The names were blacked out from the documents and emails released to Bloomberg News in response to an August Freedom of Information Act request tied to the company’s bailout by the U.S. government, the news agency said.
Many of the documents detail “back-and-forth” negotiations between Citigroup executives and government officials over executive-pay limits, the story quotes Citigroup personnel head Paul McKinnon as saying in a June affidavit filed in response to a similar Freedom of Information Act request by News Corp’s (NWSA.O) Fox Business Network.
“If this information were to find its way into the hands of Citigroup’s competitors, which I presume would occur if these documents were disclosed to a FOIA requester, those competitors would gain valuable insights into Citigroup’s strategies,” Bloomberg quoted McKinnon as saying.

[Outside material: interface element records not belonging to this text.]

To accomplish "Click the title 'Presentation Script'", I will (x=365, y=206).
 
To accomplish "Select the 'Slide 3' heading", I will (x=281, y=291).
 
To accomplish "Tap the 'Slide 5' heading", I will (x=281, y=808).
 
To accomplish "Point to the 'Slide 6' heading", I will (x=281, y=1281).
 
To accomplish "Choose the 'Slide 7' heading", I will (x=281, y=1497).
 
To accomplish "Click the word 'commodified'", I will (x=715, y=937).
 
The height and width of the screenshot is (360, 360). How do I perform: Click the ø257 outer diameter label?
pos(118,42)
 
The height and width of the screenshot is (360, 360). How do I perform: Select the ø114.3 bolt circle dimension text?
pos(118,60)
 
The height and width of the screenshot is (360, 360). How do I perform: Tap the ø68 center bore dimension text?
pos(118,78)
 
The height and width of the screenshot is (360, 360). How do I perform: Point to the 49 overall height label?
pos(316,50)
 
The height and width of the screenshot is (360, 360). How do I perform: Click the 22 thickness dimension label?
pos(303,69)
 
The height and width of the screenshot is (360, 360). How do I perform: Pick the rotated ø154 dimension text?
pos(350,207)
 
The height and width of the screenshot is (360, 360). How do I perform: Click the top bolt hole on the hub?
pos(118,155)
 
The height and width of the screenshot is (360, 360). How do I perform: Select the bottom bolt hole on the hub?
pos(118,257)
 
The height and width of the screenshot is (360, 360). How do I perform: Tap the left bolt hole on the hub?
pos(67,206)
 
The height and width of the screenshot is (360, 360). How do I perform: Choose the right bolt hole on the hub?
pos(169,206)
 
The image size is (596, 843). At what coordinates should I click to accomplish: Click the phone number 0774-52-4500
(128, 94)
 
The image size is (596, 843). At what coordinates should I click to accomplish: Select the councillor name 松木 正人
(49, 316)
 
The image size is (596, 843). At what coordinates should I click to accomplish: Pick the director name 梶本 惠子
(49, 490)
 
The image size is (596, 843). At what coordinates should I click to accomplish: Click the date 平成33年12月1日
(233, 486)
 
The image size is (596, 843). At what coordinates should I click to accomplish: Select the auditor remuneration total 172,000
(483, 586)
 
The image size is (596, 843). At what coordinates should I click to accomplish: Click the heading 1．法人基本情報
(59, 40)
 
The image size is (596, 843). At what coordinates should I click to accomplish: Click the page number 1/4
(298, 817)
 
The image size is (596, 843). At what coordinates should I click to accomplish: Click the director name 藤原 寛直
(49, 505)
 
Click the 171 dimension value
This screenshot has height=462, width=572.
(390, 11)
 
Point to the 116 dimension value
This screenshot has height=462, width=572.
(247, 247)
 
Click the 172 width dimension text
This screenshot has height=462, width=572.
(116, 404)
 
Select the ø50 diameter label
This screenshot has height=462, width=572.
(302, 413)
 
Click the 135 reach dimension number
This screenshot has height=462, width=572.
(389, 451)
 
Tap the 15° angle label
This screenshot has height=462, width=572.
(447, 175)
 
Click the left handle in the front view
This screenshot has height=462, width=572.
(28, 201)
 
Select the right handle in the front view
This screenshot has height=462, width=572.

Treasury blanked out the names after Citigroup said they might be harassed like the American International Group Inc (AIG.N) workers who came under fire for taking big bonuses, Bloomberg said.
The government stepped in to prop up Citigroup at the height of the financial crisis in October 2008, when officials at the U.S. Treasury feared the bank’s crumbling financial condition could destabilize financial markets worldwide.
Some contents of the emails were also blacked out, stating that they were internal deliberations exempt from disclosure, the agency said.